CAA Row: Even as the Citizenship Amendment Act (CAA) prepares to take effect, did the Nehru-Liaquat pact’s failure in 1950 serve as a catalyst for the creation of “benign and narrowly tailored legislation” intended to protect the minorities in “non secular” countries in our neighborhood?

The CAA states that individuals from six minority communities — Hindus, Sikhs, Parsis, Buddhists, and Christians — who were forced to flee their homes in Afghanistan, Bangladesh, and Pakistan because of religious persecution, would no longer be considered illegal migrants.

Pakistan promptly broke its pledge, though. In October of 1951, Liyaqat Ali was assassinated. Following the theft of a sacred relic at Hazratbal, Srinagar, on January 3, 1964, there were widespread unrest in East Pakistan (now Bangladesh), which resulted in looting, burning, and fatalities targeted against the minority population. Despite the recovery of the sacred relic the following day, social unrest persisted.

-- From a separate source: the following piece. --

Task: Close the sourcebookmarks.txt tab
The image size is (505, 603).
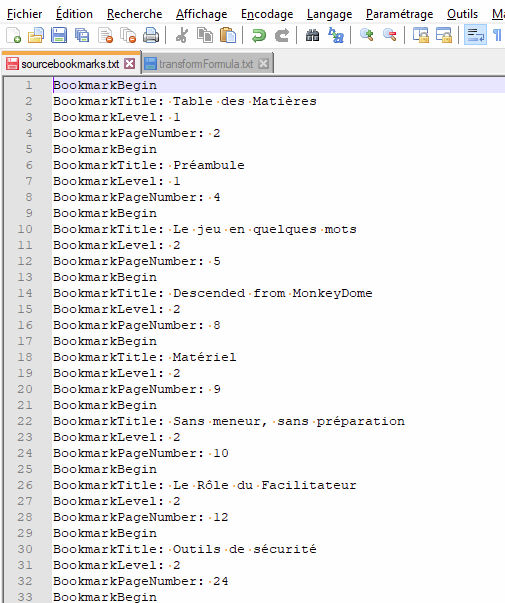Action: pos(130,63)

Pakistan promptly broke its pledge, though. In October of 1951, Liyaqat Ali was assassinated. Following the theft of a sacred relic at Hazratbal, Srinagar, on January 3, 1964, there were widespread unrest in East Pakistan (now Bangladesh), which resulted in looting, burning, and fatalities targeted against the minority population. Even though the sacred relic was found the following day, communal disturbances continued.

In fact, the then Union Home Minister Gulzari Lal Nanda claimed that Pakistan was not carrying out its share of the Nehru-Liyaqat accord while India was carrying it out in response to a calling attention motion in the Lok Sabha.

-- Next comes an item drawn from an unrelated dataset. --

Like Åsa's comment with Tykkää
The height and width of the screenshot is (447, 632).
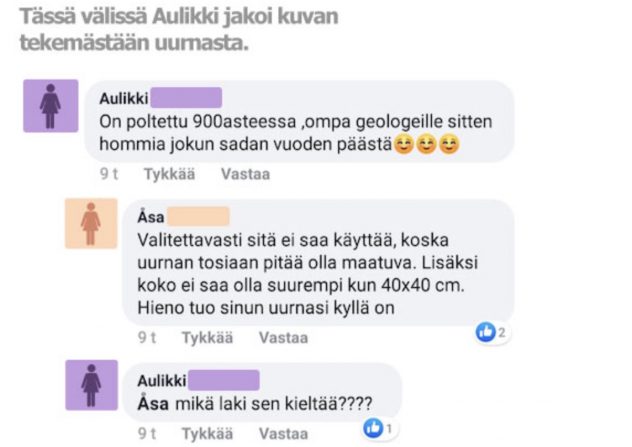pos(208,337)
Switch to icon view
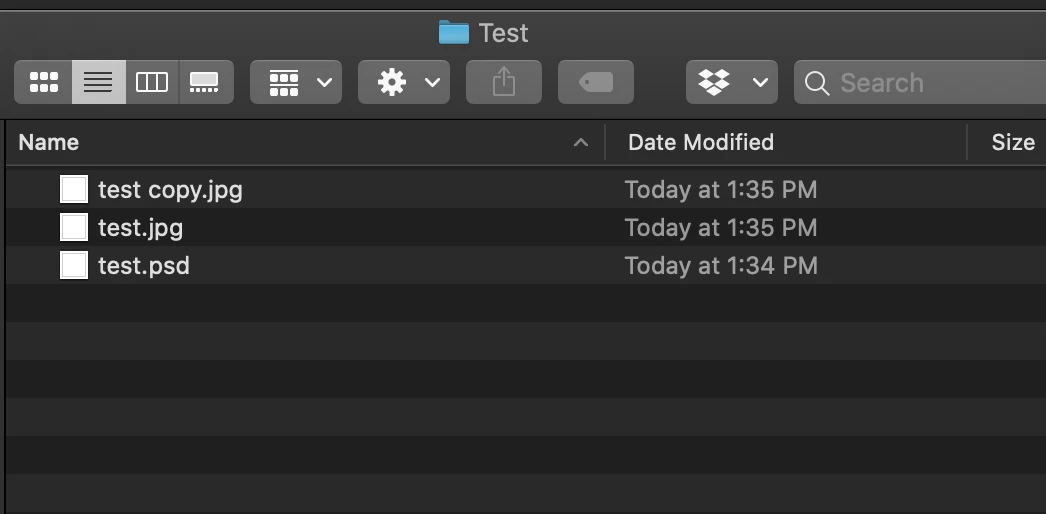Screen dimensions: 1046x514 click(x=43, y=82)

Nanda, who held the position of caretaker prime minister of India twice following the assassinations of Nehru and Lal Bahadur Shastri, expressed that India cannot ignore the plight of minorities in Pakistan, saying that “we cannot turn our face against sufferings, the torture of their bodies and spirit and all that they are undergoing there.”

When Nehru’s home minister said, “We cannot bar their way, if they [the Hindu minority in Pakistan] find it impossible to breathe the air of security in their country and they feel they must leave it,” he was sitting in parliament as prime minister. We lack the courage to advise them to stay there and get killed. After Nehru suffered a paralyzing stroke on his left side in Bhubaneswar three days later, Nanda took over as Prime Minister Nehru’s temporary executive successor.

Based on the argument that persecution stemming from political or religious movements cannot be equated with the systemic religious persecution that the CAA seeks to address, the CAA has excluded Ahmadias, Shias, Baha’is, Hazaras, Jews, Baloch, and Atheist communities.

In a similar vein, the CAA has not been applied to instances involving Rohingyas, Tibetan Buddhists, or Tamils from Sri Lanka because it is not intended to be a comprehensive answer to global problems. There is a claim that the Indian parliament is unable to address the different types of persecution that occur in different nations all over the world.

According to a ministry of home affairs document, the CAA only categorizes religious persecution in nations where a state religion is practiced, not on the basis of religion.